0:11:44.2 DL: Yeah. Well, I’ve been involved as a student myself, and an assignment was given or a timeline, “Have this by Friday or be ready to discuss this by Friday.” And then you get to Friday and the teacher doesn’t follow through. And you’ve put in all this work and effort to be ready for Friday. And it’s, “Oh, well, we’ll just put that off until Monday.” Well, you’re not building trust, you’re actually taking trust away. Stephen Covey says, “You’re not adding to the bank of trust.” [chuckle]
0:12:17.5 AS: And it is a bank and it is cumulative. One last thing about trust that I was thinking about is, you know, for managers right now in businesses, and I’m sure it’s the same in education, it’s all about KPIs and measurements. And one of the real destructive things of these measurements is they destroy trust, because the manager of people is sitting behind a desk looking at a chart and graph and not understanding a person’s situation and basically blasting them. I think that it’s possible if we could get to where some managers want to be, that you could implant some sort of electrical stimulus, so that if somebody doesn’t hit their KPI, you just give them a volt, you give them a shot of electricity and say, “That’s a reminder that you haven’t, didn’t hit your KPI.” And I think about the relationships that I have of trust, and none of them were built through KPI. So I like the…
0:13:23.8 DL: No point, they already you have it.
0:13:26.1 AS: Yep. Maybe a good ending point. Anything you would add?
0:13:30.5 DL: Yeah. No, it’s just on the surface this seems so simple. But what Deming often talked about Profound Knowledge, and the word profound means deep knowledge and understanding. So it’s taking these points that he accumulated basically over a hundred years. And he makes it so simple, “Hey, just think about this, just do this and things will get better.” So, trust me.

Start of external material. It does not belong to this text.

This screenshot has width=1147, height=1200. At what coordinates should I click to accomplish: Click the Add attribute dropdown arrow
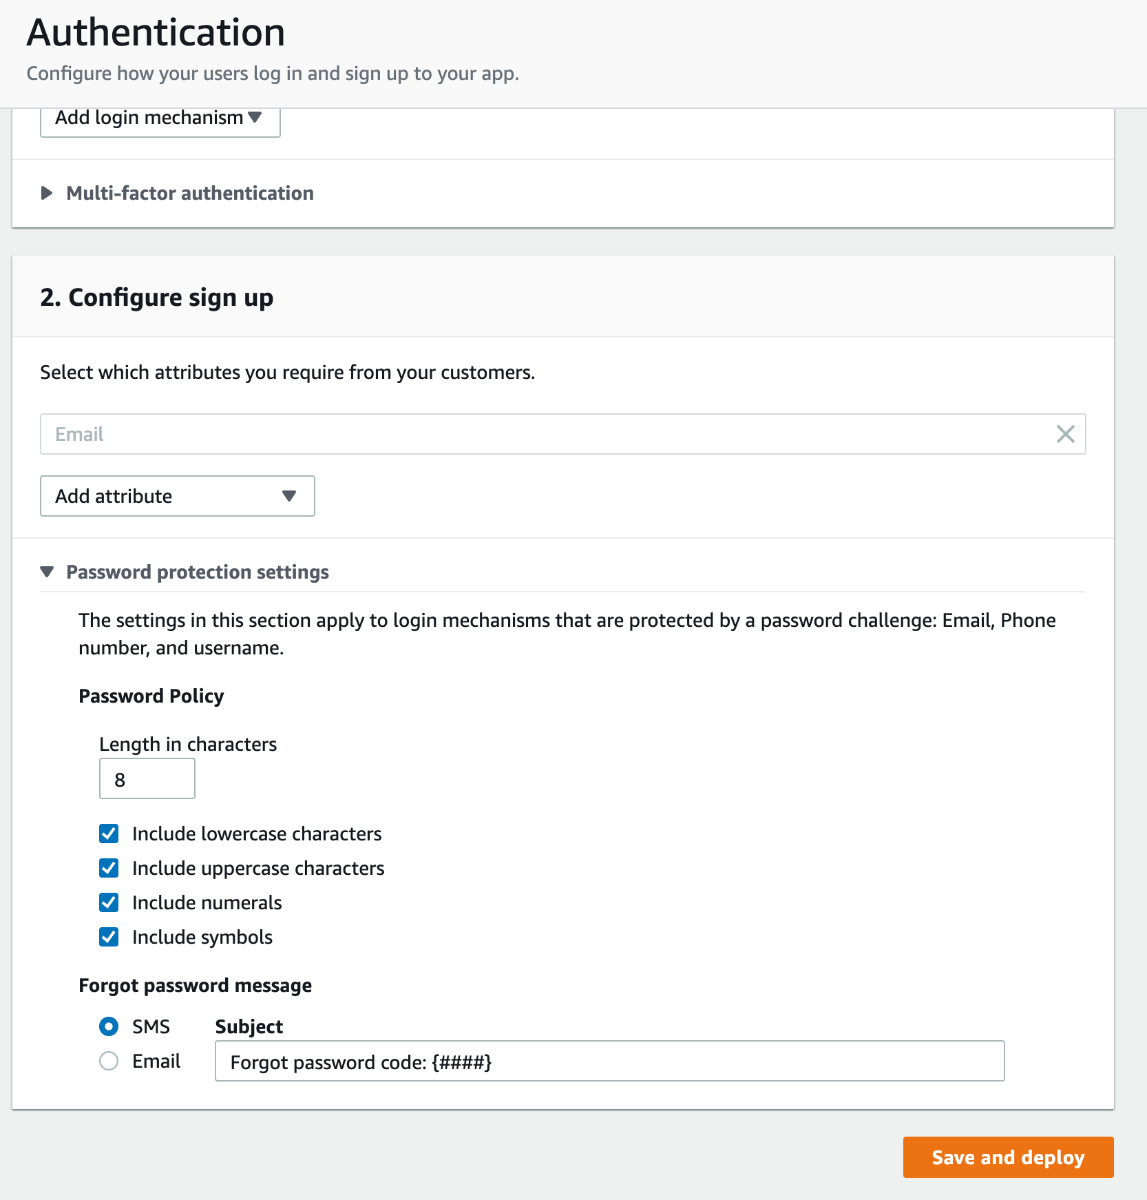pyautogui.click(x=289, y=496)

0:14:00.8 AS: Trust me. So I’m going to wrap this up by first asking the listeners and the viewers, how many people do you trust? And I want you to think about the people around you. Are they any different than you? They probably trust one or two people. And some people will say, “I trust no one.” And an important part of this point, number 10, is to recognize that trust is rare and rare is valuable. David, on behalf of everyone at the Deming Institute, I want to thank you again for the discussion. And for listeners, remember to go to deming.org to continue your journey. Listeners can learn more about David at langfordlearning.com, and this is your host, Andrew Stotz. And I’ll leave you with one of my favorite quotes from Dr. Deming. I just never get tired of this quote. “People are entitled to joy in work.”